Às 3h da madrugada, já no dia 1º de junho, informaram Fadairo que o resultado havia sido um falso positivo, mas que ela precisava ficar nas dependências para uma averiguação mais minuciosa. Segundo a mestranda, sua filha, desconfortável, chorava. Ela contou ter pedido aos agentes para amarrar a criança nas costas, uma técnica cultural africana para acalmar bebês, mas o pedido foi negado. “O policial disse que não sabia o que era e que eu não podia fazer aquilo lá”. Fadairo insistiu, mas o agente federal disse que bastava segurar na mão da criança para acalmá-la.

Por causa da viagem, que durou um dia inteiro desde Belém, a criança não havia se alimentado direito e começou a ficar febril. Um delegado se sensibilizou com a situação e deixou que a mãe preparasse um mingau para a filha na cozinha da PF.

Após vários testes, Fadairo foi liberada, mas já havia perdido o voo para Benim. Os policiais federais disseram que a passagem seria remarcada por eles. Ela e sua filha foram deixadas sem assistência no Aeroporto de Guarulhos e tiveram que procurar um lugar para passar a noite. A mestranda, que não vê sua família há seis anos, está esperando até hoje a remarcação da passagem. Há onze dias, ela e sua filha estão hospedadas de favor na casa de uma conhecida em São Paulo.

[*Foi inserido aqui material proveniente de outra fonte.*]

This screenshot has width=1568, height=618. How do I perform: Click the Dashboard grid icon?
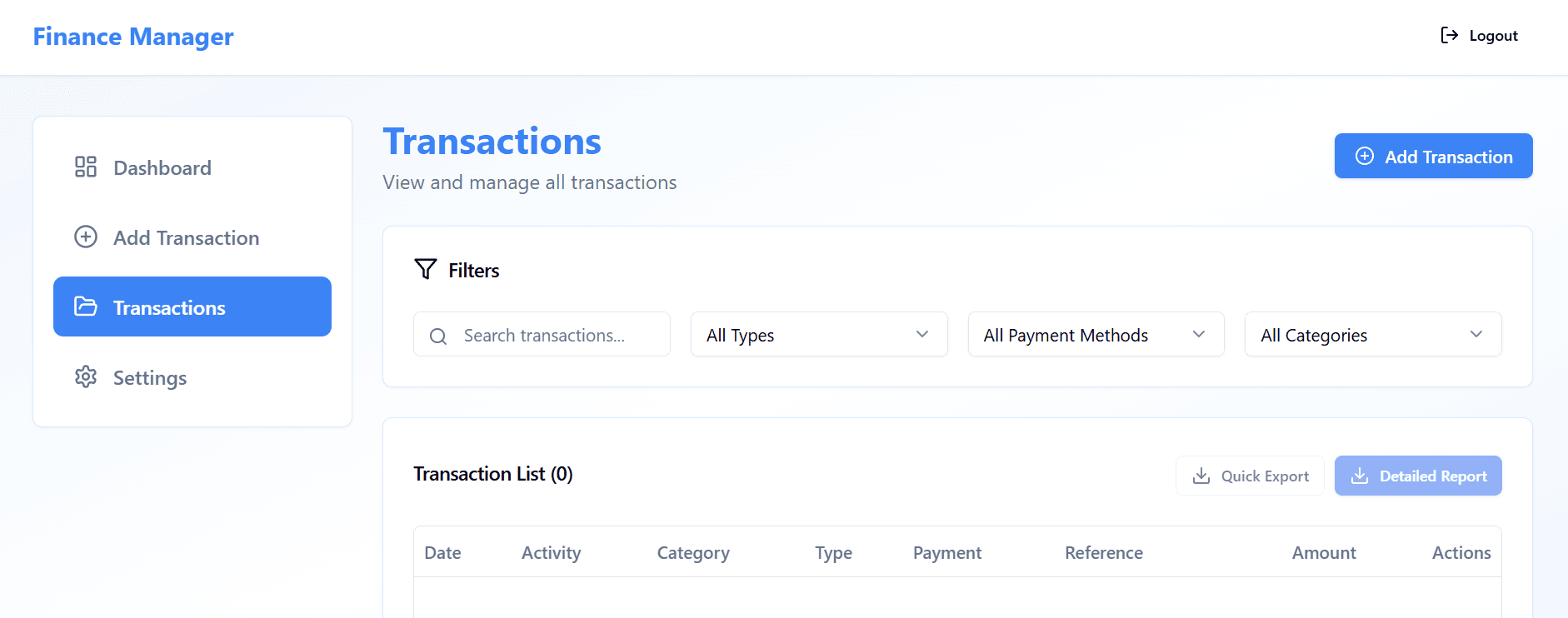click(86, 167)
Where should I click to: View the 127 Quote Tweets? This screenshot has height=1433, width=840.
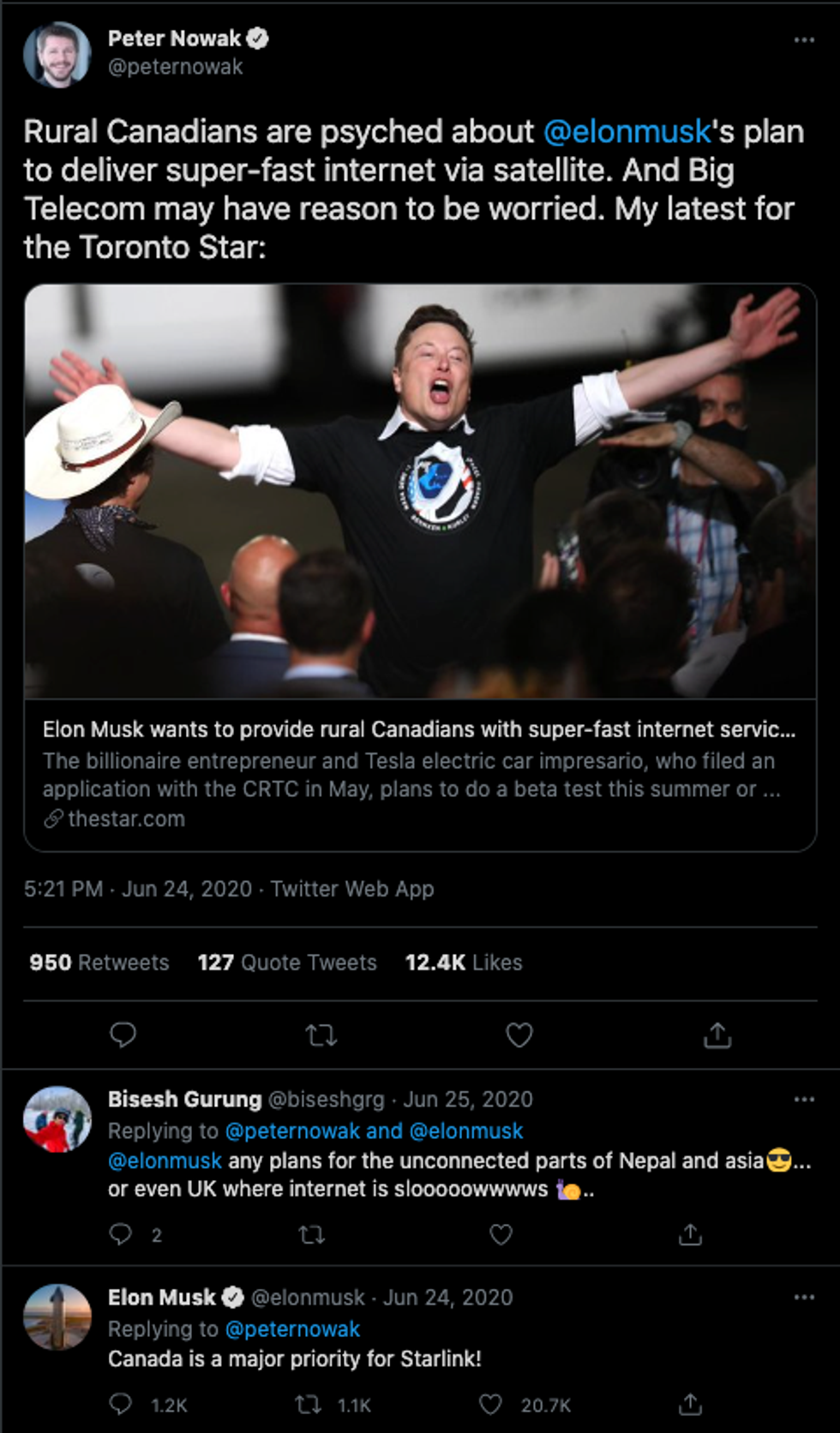tap(287, 962)
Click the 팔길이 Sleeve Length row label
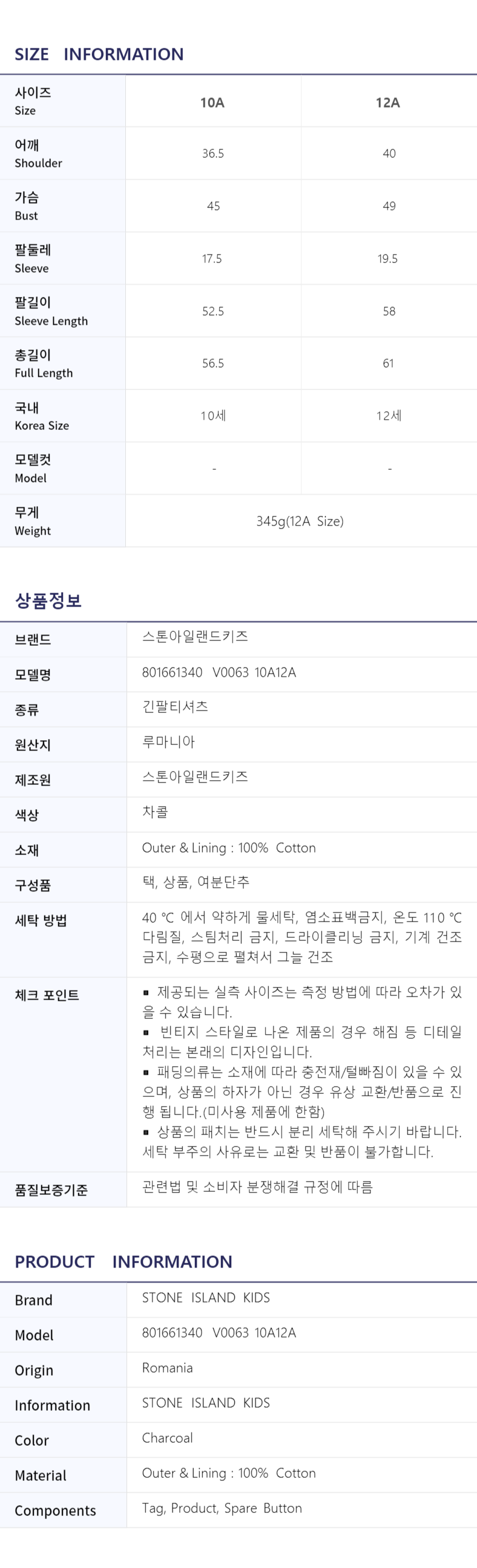This screenshot has height=1568, width=477. pos(51,311)

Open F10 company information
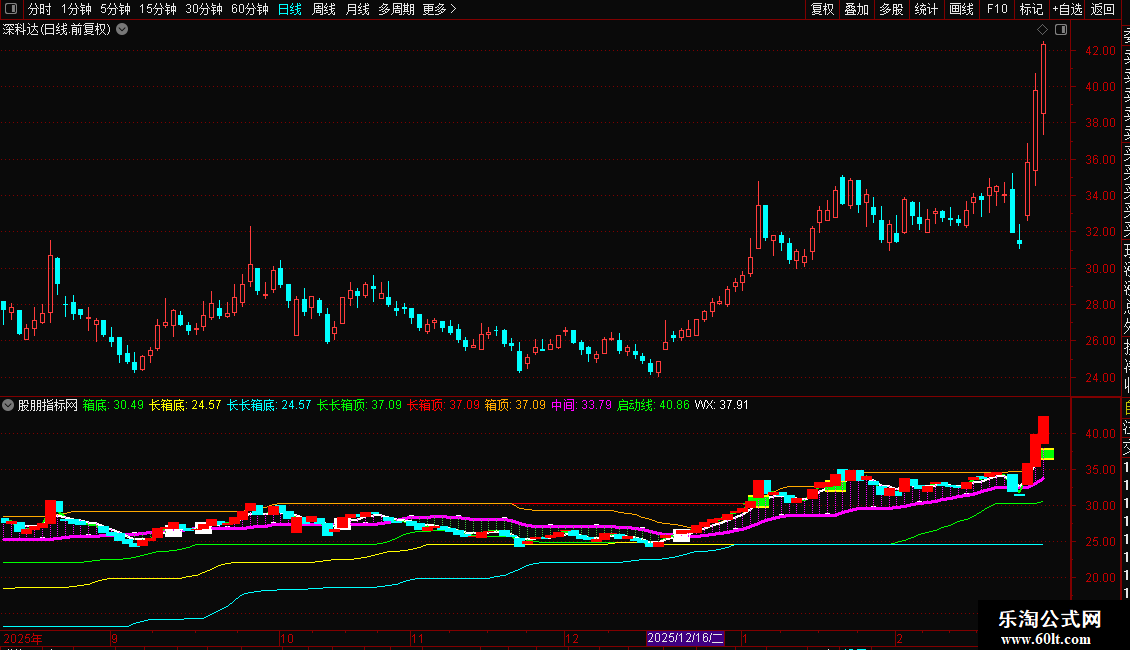tap(997, 9)
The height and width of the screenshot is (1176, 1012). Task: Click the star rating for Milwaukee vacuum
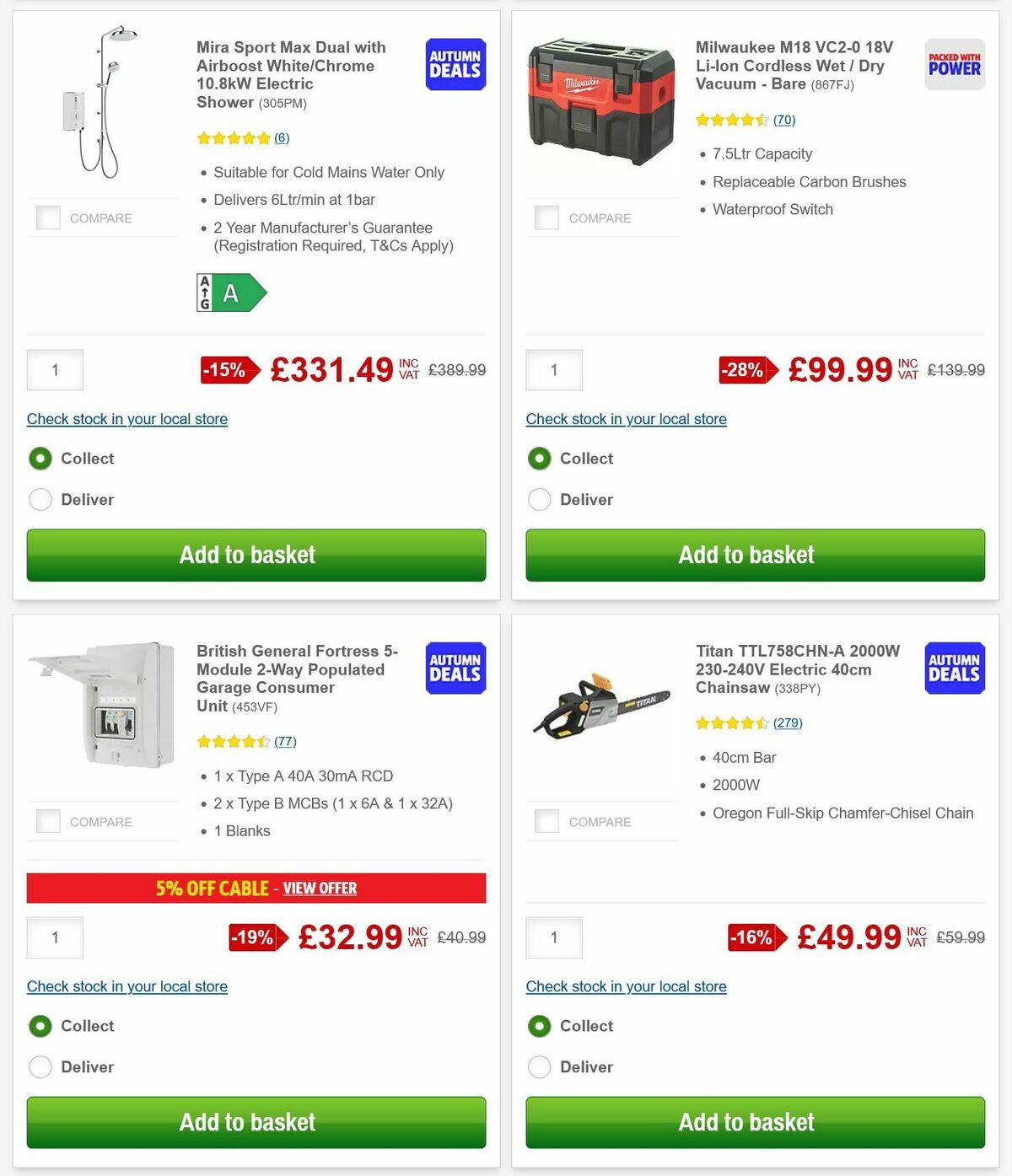click(733, 120)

Além de não poder estar com a família, a espera está fazendo com que Fadairo perca compromissos acadêmicos. A viagem para Benin também tem o objetivo de concluir a pesquisa de campo do mestrado que faz no Museu Paraense Emílio Goeld, em Belém.

A mestranda disse que desde que chegou no Brasil luta para se estabelecer economicamente, e se emocionou ao contar seu desejo de apresentar a filha aos avós.

“É muito triste querer ver minha família depois de tanto tempo, querer que minha filha conheça os avós, ter sido acusada de tráfico de drogas e estar esperando há onze dias para seguir para o meu destino”.

À coluna, a assessoria da Polícia Federal disse que “o agente responsável pela abordagem negou a prática de racismo/xenofobia e destacou que na unidade todo o procedimento foi acompanhado por testemunha externa”. Em relação às passagens, explicaram que não foi possível realizar o reagendamento porque o bilhete teria sido emitido com milhas. A Polícia Federal não afirmou o que fará para ressarcir o prejuízo de Fadairo nem se vai investigar as acusações feitas por ela.